> About this exercise
Where the records below show a line containing "Přihlásit k odběru (304, 2074)", start copying; end with the line containing "Akce (388, 83)", and copy it too.

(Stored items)
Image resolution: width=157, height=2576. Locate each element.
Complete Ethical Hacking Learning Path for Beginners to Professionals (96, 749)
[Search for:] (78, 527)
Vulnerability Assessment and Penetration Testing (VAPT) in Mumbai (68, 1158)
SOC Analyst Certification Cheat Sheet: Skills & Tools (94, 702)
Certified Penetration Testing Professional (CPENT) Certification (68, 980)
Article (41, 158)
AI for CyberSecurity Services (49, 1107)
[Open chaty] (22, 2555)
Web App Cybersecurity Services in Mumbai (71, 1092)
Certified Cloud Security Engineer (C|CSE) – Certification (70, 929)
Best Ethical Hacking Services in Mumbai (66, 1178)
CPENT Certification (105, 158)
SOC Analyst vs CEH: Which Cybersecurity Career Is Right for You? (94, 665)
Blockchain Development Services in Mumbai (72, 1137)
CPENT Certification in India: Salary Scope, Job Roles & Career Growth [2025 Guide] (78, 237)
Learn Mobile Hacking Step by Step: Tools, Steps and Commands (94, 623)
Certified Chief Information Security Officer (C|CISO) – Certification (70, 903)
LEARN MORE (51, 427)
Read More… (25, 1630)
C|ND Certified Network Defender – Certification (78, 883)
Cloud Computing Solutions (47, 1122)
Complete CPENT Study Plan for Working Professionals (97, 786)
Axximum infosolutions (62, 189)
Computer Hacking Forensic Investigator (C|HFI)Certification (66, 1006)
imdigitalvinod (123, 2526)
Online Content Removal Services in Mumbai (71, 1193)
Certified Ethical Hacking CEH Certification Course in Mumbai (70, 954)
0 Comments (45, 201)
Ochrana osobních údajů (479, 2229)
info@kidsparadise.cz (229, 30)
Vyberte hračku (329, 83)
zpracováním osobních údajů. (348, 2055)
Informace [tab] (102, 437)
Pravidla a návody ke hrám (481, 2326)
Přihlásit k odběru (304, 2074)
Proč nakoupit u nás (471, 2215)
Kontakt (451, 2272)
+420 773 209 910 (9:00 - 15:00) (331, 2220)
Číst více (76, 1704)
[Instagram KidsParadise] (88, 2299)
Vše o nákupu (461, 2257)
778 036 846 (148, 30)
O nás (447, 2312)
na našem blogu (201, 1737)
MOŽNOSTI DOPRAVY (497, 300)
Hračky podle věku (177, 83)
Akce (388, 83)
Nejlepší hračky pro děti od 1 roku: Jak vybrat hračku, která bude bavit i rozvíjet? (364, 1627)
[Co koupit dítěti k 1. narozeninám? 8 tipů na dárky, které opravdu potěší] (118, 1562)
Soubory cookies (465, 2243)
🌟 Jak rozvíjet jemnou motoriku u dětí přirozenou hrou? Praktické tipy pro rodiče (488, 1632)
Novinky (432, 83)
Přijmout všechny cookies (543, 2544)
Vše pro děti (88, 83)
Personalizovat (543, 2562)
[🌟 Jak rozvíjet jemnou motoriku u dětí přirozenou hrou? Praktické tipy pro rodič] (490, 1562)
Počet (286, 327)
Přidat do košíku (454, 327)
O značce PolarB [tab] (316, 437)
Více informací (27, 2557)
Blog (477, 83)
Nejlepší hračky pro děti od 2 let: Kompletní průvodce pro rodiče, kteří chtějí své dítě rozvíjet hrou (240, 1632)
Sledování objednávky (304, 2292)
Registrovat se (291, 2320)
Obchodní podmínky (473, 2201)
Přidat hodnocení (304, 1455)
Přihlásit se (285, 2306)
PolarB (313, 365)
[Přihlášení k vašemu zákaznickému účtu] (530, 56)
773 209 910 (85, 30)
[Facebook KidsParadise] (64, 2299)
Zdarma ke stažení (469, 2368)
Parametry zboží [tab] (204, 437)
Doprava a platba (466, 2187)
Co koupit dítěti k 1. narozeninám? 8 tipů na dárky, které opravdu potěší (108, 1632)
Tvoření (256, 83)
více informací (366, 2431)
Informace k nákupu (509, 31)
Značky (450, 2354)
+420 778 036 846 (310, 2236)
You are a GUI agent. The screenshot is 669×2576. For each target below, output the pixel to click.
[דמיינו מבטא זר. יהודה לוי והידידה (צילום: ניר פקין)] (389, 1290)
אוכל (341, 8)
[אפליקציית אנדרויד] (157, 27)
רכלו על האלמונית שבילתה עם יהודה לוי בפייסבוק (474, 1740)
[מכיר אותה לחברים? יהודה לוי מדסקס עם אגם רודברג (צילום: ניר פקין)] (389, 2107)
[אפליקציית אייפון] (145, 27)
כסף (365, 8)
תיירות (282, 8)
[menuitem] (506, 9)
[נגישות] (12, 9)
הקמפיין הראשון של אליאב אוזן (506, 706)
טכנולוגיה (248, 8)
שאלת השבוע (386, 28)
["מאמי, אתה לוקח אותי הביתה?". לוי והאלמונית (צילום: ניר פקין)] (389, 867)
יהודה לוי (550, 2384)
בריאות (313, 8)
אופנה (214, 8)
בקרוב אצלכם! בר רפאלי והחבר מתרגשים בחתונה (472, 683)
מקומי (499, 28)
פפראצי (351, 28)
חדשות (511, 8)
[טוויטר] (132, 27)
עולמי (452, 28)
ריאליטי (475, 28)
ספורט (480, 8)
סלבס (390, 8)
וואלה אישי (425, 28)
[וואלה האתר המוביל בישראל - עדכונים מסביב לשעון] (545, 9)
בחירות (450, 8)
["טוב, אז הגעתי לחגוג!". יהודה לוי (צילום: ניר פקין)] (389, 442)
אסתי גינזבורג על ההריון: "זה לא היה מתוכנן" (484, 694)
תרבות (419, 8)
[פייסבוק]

> Response area
Přihlásit k odběru (304, 2074)
Proč nakoupit u nás (471, 2215)
Kontakt (451, 2272)
+420 773 209 910 (9:00 - 15:00) (331, 2220)
Číst více (76, 1704)
[Instagram KidsParadise] (88, 2299)
Vše o nákupu (461, 2257)
778 036 846 (148, 30)
O nás (447, 2312)
na našem blogu (201, 1737)
MOŽNOSTI DOPRAVY (497, 300)
Hračky podle věku (177, 83)
Akce (388, 83)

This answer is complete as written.